Fait longtemps qu'il n'a plus le coeur chantant, Gabin. Y'a qu'la mer qui lui parle encore, qui lui fait perdre son regard sur les vagues comme si c'était des partitions. L'air salin qui picore sa peau, lui donne souvent cette impression que c'est lui l'instrument ; ne sait pas bien ce qu'il peut donner comme son, sans doute qu'il sonne mal ; carillon mal réglé, tout comme sa tête qui hurle sans cesse.
Un cri, dans la ville.
Un cri, silencieux.
La bouche est close, depuis trop longtemps ; le coeur aussi, sans doute. Gabin ne sait jamais plus quoi dire, les expressions nées mortes ; juste cette colère qui gronde, gronde ; et l'épuisement de l'être. Les épaules sont basses, l'ego froissé telle une boule de papier oubliée à côté de la poubelle ; le silence, encore et encore.
L'oeil éteint ; visage placide.
Les doigts qui viennent à prendre une boîte de céréales presque au hasard - pas une marque, s'en fout, le chocolat a toujours le même goût. Balancée dans le panier ; la mer lui manque ; se détourne, le regard qui tombe sur un visage qu'il n'avait pas vu depuis si longtemps ; sa famille aussi.
Arrêt sur image ; personne ne prend de photo pourtant.
Il a l'air con, Gabin, d'avec son panier de courses où se battent en duel des escalopes de poulets, une boîte de champignon de paris, du café soluble et sa boîte de céréales.

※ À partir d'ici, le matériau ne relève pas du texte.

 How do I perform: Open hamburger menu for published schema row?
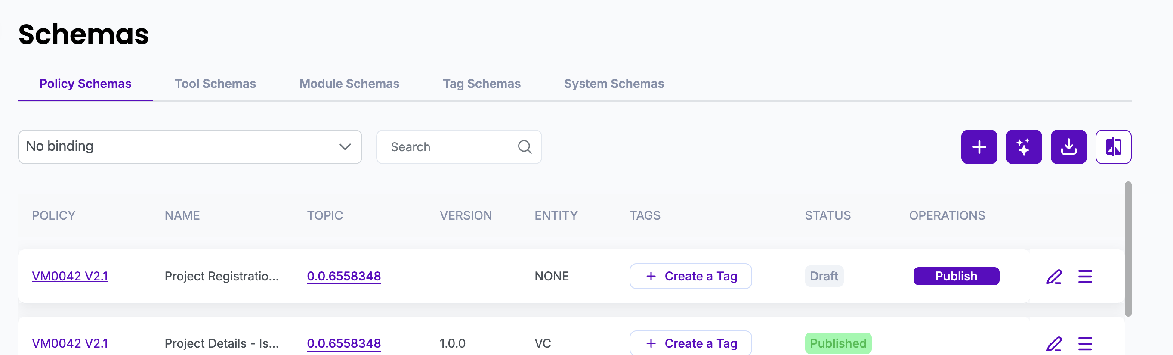click(1084, 343)
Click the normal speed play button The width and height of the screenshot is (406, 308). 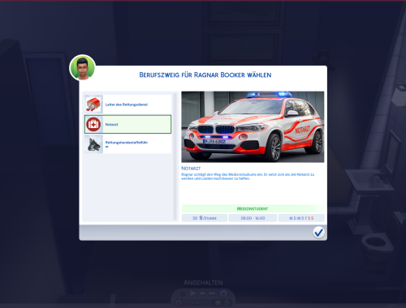(192, 293)
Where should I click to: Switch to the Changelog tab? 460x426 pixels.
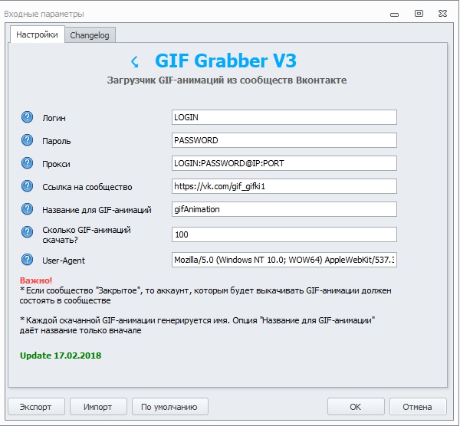pyautogui.click(x=90, y=35)
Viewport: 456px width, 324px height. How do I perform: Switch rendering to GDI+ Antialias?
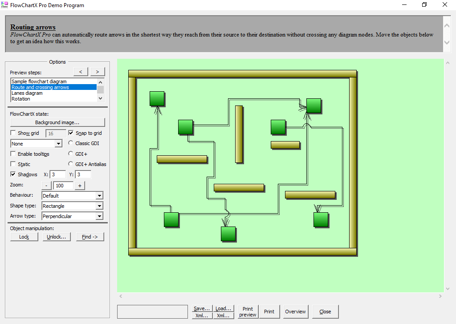70,163
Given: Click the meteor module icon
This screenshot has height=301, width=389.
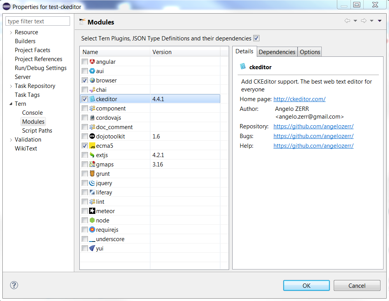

Ou bien, il a juste l'air ordinaire.
N'importe qui pourrait avoir ce panier ; c'est pourtant son frère qui le porte ; le traître. Et Gabin a conscient de ce statut - le sait même trop bien tant il lui colle à la peau, tant il lui donne envie de plonger à l'eau ; se perdre dans les vagues. "Aimée." Gabin ne sait pas si sa voix tremble ou si elle sonne comme d'ordinaire - peut-être un poil sèche, dû au pic de stress qui est grimpé dans ses veines. "Salut." Et il est prêt à passer sa route, la laisser tranquille, continuer à être le fantôme de cette famille qui n'a pas besoin de lui.
Qu'il ait besoin d'eux n'a aucune importance.